> **About this exercise**
Copy the data below in full, exactly as it appears.

------ Entries shown ------

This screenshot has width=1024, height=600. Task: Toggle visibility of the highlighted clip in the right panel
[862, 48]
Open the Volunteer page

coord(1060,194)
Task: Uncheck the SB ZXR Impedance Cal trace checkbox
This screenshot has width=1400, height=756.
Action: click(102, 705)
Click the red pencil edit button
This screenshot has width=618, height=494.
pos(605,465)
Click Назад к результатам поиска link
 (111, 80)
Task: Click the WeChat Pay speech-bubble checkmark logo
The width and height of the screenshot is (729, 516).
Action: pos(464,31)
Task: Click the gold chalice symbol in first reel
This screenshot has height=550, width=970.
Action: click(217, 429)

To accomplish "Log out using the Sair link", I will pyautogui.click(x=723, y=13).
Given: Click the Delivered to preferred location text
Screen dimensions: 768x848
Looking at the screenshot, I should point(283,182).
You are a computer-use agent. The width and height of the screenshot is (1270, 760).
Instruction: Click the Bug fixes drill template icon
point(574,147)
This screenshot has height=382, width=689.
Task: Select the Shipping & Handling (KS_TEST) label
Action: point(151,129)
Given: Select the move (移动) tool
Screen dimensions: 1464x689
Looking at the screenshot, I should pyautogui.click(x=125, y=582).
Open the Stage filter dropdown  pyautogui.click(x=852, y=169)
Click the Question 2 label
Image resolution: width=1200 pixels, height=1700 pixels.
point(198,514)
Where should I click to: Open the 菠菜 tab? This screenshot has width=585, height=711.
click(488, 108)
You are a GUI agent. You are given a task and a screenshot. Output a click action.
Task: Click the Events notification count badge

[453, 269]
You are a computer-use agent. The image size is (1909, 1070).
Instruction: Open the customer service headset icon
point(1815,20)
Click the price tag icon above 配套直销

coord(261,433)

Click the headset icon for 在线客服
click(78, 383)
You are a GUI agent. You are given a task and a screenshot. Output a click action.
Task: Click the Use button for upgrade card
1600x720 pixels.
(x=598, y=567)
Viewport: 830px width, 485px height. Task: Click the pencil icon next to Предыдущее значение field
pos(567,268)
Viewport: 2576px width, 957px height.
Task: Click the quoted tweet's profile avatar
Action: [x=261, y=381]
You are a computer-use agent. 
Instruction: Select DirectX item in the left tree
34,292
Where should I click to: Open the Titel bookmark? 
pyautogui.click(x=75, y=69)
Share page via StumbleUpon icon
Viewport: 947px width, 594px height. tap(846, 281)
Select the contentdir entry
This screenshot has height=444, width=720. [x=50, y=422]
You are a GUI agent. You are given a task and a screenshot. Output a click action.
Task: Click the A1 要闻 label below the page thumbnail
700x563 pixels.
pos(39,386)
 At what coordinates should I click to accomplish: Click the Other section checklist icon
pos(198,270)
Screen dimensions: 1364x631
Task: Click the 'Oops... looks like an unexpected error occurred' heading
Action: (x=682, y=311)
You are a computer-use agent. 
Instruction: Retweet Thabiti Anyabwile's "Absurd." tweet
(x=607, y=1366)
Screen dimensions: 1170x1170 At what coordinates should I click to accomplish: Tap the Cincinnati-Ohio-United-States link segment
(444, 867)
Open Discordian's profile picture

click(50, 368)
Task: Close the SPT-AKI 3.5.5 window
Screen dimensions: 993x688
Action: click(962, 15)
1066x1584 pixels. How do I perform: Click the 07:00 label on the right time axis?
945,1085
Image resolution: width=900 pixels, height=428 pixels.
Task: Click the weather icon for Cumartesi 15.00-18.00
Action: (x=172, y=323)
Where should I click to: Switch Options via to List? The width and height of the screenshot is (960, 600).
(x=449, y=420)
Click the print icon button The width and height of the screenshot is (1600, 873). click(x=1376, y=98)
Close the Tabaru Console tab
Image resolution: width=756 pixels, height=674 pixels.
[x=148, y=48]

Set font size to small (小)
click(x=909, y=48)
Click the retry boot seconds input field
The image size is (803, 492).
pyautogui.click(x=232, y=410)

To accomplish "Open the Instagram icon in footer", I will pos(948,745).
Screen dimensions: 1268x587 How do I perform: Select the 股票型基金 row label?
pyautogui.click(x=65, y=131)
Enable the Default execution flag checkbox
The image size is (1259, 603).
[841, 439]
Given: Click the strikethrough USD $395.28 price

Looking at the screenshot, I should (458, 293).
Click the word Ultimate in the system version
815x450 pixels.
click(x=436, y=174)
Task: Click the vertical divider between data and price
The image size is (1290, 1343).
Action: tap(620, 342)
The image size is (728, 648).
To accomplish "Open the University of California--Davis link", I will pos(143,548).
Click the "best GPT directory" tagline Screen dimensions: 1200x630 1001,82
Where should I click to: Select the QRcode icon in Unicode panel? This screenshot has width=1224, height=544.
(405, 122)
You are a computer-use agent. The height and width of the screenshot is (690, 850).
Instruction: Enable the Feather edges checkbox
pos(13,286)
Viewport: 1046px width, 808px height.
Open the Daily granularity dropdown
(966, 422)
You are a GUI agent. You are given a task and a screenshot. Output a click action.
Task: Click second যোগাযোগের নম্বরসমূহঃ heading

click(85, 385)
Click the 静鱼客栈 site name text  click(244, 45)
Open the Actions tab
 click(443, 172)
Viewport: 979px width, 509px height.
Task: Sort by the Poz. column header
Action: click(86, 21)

------

> **Task answer**
This screenshot has width=1024, height=600. Task: Toggle visibility of the highlighted clip in the right panel
[862, 48]
Open the Volunteer page

coord(1060,194)
Task: Uncheck the SB ZXR Impedance Cal trace checkbox
This screenshot has width=1400, height=756.
Action: click(102, 705)
Click the red pencil edit button
This screenshot has width=618, height=494.
pos(605,465)
Click Назад к результатам поиска link
 (111, 80)
Task: Click the WeChat Pay speech-bubble checkmark logo
The width and height of the screenshot is (729, 516).
Action: pos(464,31)
Task: Click the gold chalice symbol in first reel
This screenshot has height=550, width=970.
Action: click(217, 429)

To accomplish "Log out using the Sair link", I will pyautogui.click(x=723, y=13).
Given: Click the Delivered to preferred location text
Screen dimensions: 768x848
Looking at the screenshot, I should point(283,182).
You are a computer-use agent. The width and height of the screenshot is (1270, 760).
Instruction: Click the Bug fixes drill template icon
point(574,147)
This screenshot has height=382, width=689.
Task: Select the Shipping & Handling (KS_TEST) label
Action: point(151,129)
Given: Select the move (移动) tool
Screen dimensions: 1464x689
Looking at the screenshot, I should pyautogui.click(x=125, y=582).
Open the Stage filter dropdown  pyautogui.click(x=852, y=169)
Click the Question 2 label
Image resolution: width=1200 pixels, height=1700 pixels.
point(198,514)
Where should I click to: Open the 菠菜 tab? This screenshot has width=585, height=711.
click(488, 108)
You are a GUI agent. You are given a task and a screenshot. Output a click action.
Task: Click the Events notification count badge

[453, 269]
You are a computer-use agent. The image size is (1909, 1070).
Instruction: Open the customer service headset icon
point(1815,20)
Click the price tag icon above 配套直销

coord(261,433)

Click the headset icon for 在线客服
click(78, 383)
You are a GUI agent. You are given a task and a screenshot. Output a click action.
Task: Click the Use button for upgrade card
1600x720 pixels.
(x=598, y=567)
Viewport: 830px width, 485px height. Task: Click the pencil icon next to Предыдущее значение field
pos(567,268)
Viewport: 2576px width, 957px height.
Task: Click the quoted tweet's profile avatar
Action: [x=261, y=381]
You are a computer-use agent. 
Instruction: Select DirectX item in the left tree
34,292
Where should I click to: Open the Titel bookmark? 
pyautogui.click(x=75, y=69)
Share page via StumbleUpon icon
Viewport: 947px width, 594px height. tap(846, 281)
Select the contentdir entry
This screenshot has height=444, width=720. [x=50, y=422]
You are a GUI agent. You are given a task and a screenshot. Output a click action.
Task: Click the A1 要闻 label below the page thumbnail
700x563 pixels.
pos(39,386)
 At what coordinates should I click to accomplish: Click the Other section checklist icon
pos(198,270)
Screen dimensions: 1364x631
Task: Click the 'Oops... looks like an unexpected error occurred' heading
Action: (x=682, y=311)
You are a computer-use agent. 
Instruction: Retweet Thabiti Anyabwile's "Absurd." tweet
(x=607, y=1366)
Screen dimensions: 1170x1170 At what coordinates should I click to accomplish: Tap the Cincinnati-Ohio-United-States link segment
(444, 867)
Open Discordian's profile picture

click(50, 368)
Task: Close the SPT-AKI 3.5.5 window
Screen dimensions: 993x688
Action: click(962, 15)
1066x1584 pixels. How do I perform: Click the 07:00 label on the right time axis?
945,1085
Image resolution: width=900 pixels, height=428 pixels.
Task: Click the weather icon for Cumartesi 15.00-18.00
Action: (x=172, y=323)
Where should I click to: Switch Options via to List? The width and height of the screenshot is (960, 600).
(x=449, y=420)
Click the print icon button The width and height of the screenshot is (1600, 873). click(x=1376, y=98)
Close the Tabaru Console tab
Image resolution: width=756 pixels, height=674 pixels.
[x=148, y=48]

Set font size to small (小)
click(x=909, y=48)
Click the retry boot seconds input field
The image size is (803, 492).
pyautogui.click(x=232, y=410)

To accomplish "Open the Instagram icon in footer", I will pos(948,745).
Screen dimensions: 1268x587 How do I perform: Select the 股票型基金 row label?
pyautogui.click(x=65, y=131)
Enable the Default execution flag checkbox
The image size is (1259, 603).
[841, 439]
Given: Click the strikethrough USD $395.28 price

Looking at the screenshot, I should (458, 293).
Click the word Ultimate in the system version
815x450 pixels.
click(x=436, y=174)
Task: Click the vertical divider between data and price
The image size is (1290, 1343).
Action: tap(620, 342)
The image size is (728, 648).
To accomplish "Open the University of California--Davis link", I will pos(143,548).
Click the "best GPT directory" tagline Screen dimensions: 1200x630 1001,82
Where should I click to: Select the QRcode icon in Unicode panel? This screenshot has width=1224, height=544.
(405, 122)
You are a computer-use agent. The height and width of the screenshot is (690, 850).
Instruction: Enable the Feather edges checkbox
pos(13,286)
Viewport: 1046px width, 808px height.
Open the Daily granularity dropdown
(966, 422)
You are a GUI agent. You are given a task and a screenshot. Output a click action.
Task: Click second যোগাযোগের নম্বরসমূহঃ heading

click(85, 385)
Click the 静鱼客栈 site name text  click(244, 45)
Open the Actions tab
 click(443, 172)
Viewport: 979px width, 509px height.
Task: Sort by the Poz. column header
Action: click(86, 21)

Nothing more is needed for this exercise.